## [DESCRIPTION OF THE TASK]
Pull out every line from the line containing "This screenshot has" through the end of the material, both ends included, and reproduce it exactly. Keep pictures out.

## [PROVIDED DATA]
######
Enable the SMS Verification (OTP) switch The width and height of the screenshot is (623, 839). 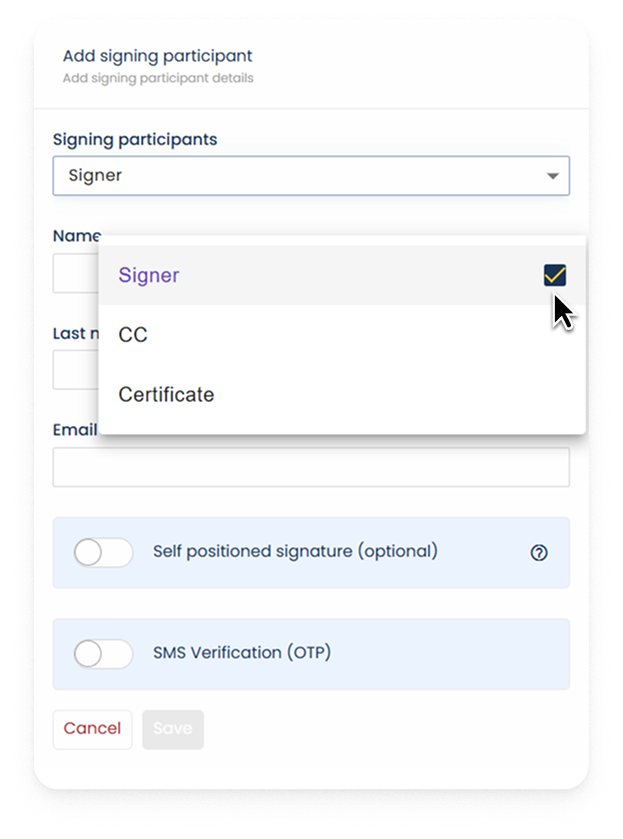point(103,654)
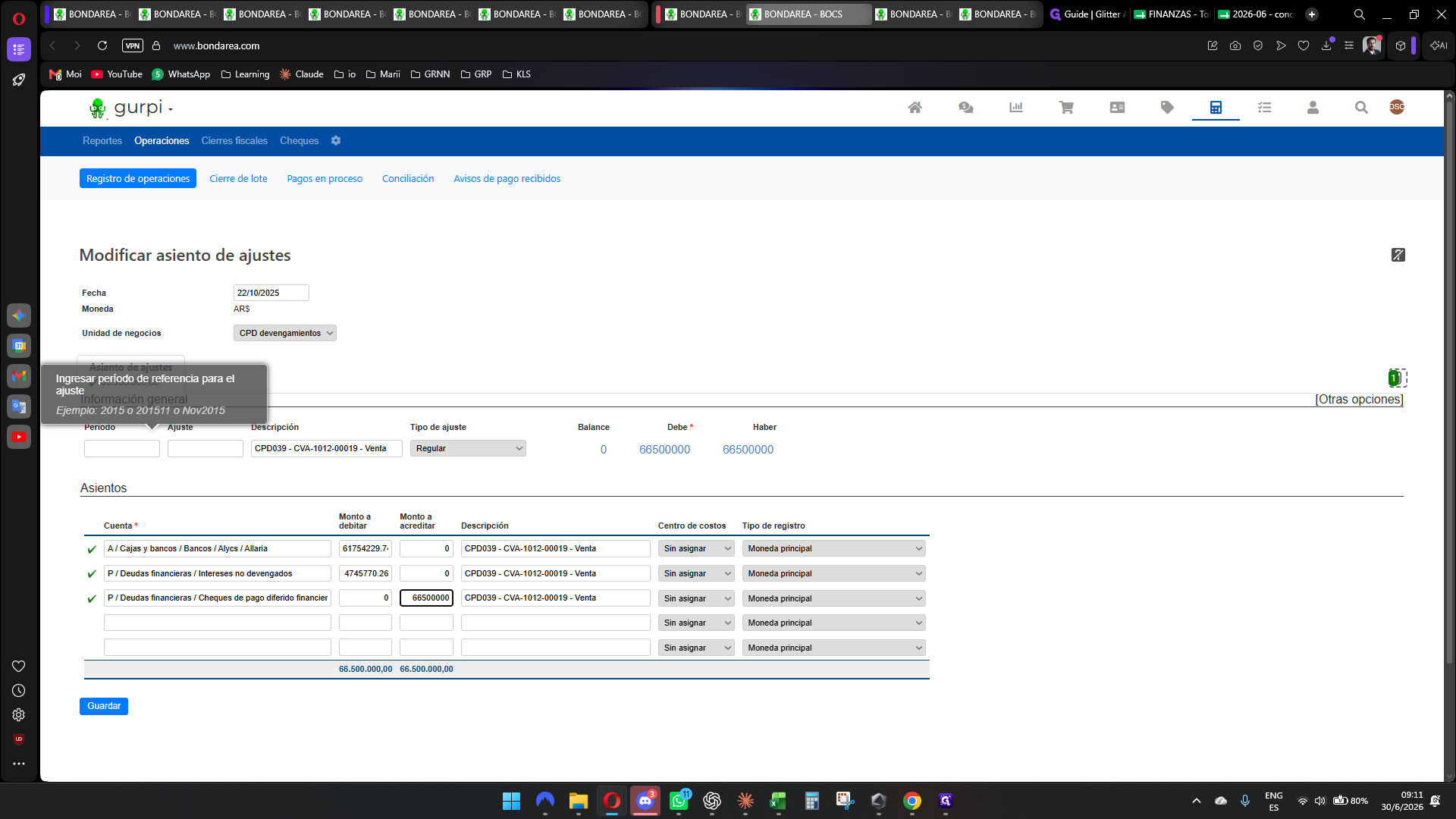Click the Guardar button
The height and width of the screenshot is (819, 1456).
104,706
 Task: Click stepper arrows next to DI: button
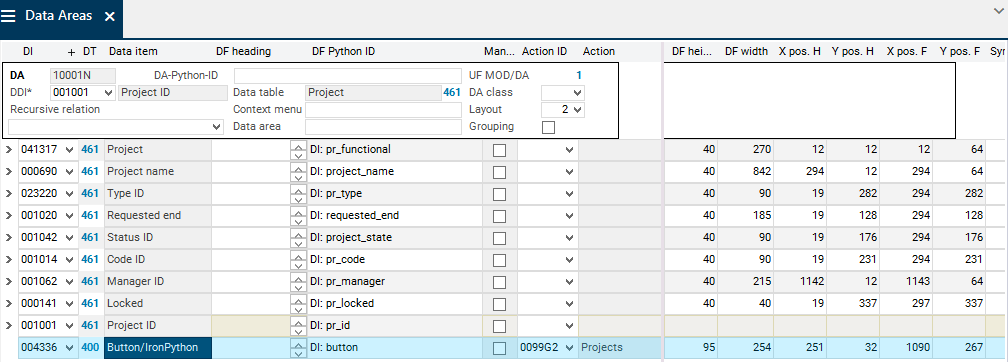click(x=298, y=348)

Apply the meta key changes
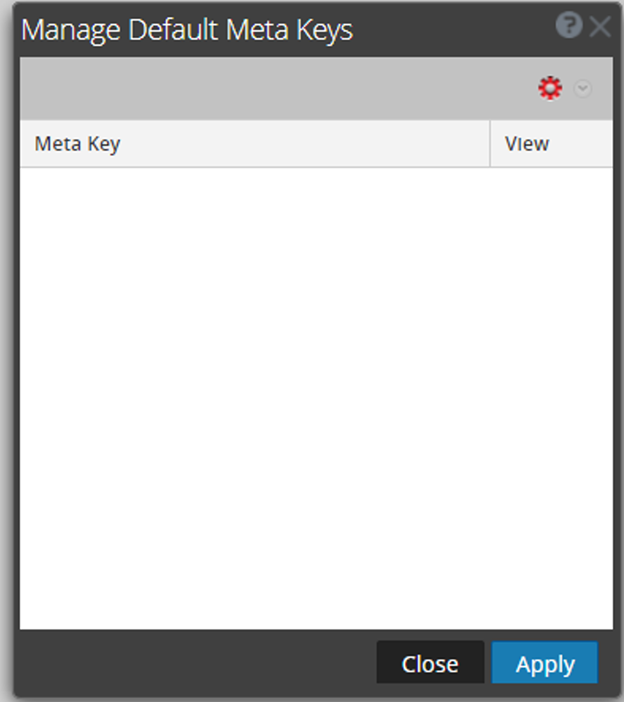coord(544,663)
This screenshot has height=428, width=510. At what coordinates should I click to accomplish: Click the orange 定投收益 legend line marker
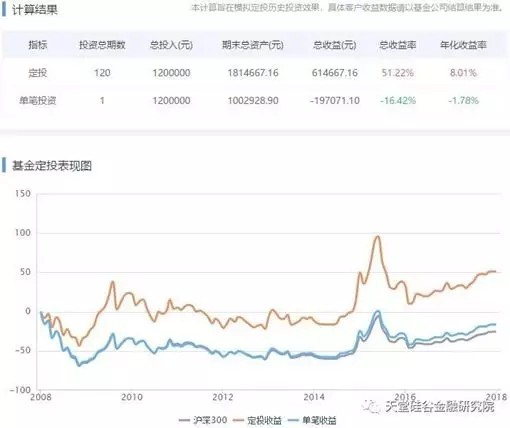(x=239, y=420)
######
## [RESULT OF THIS TASK]
This screenshot has height=428, width=510. At what coordinates should I click to accomplish: Click the orange 定投收益 legend line marker
(x=239, y=420)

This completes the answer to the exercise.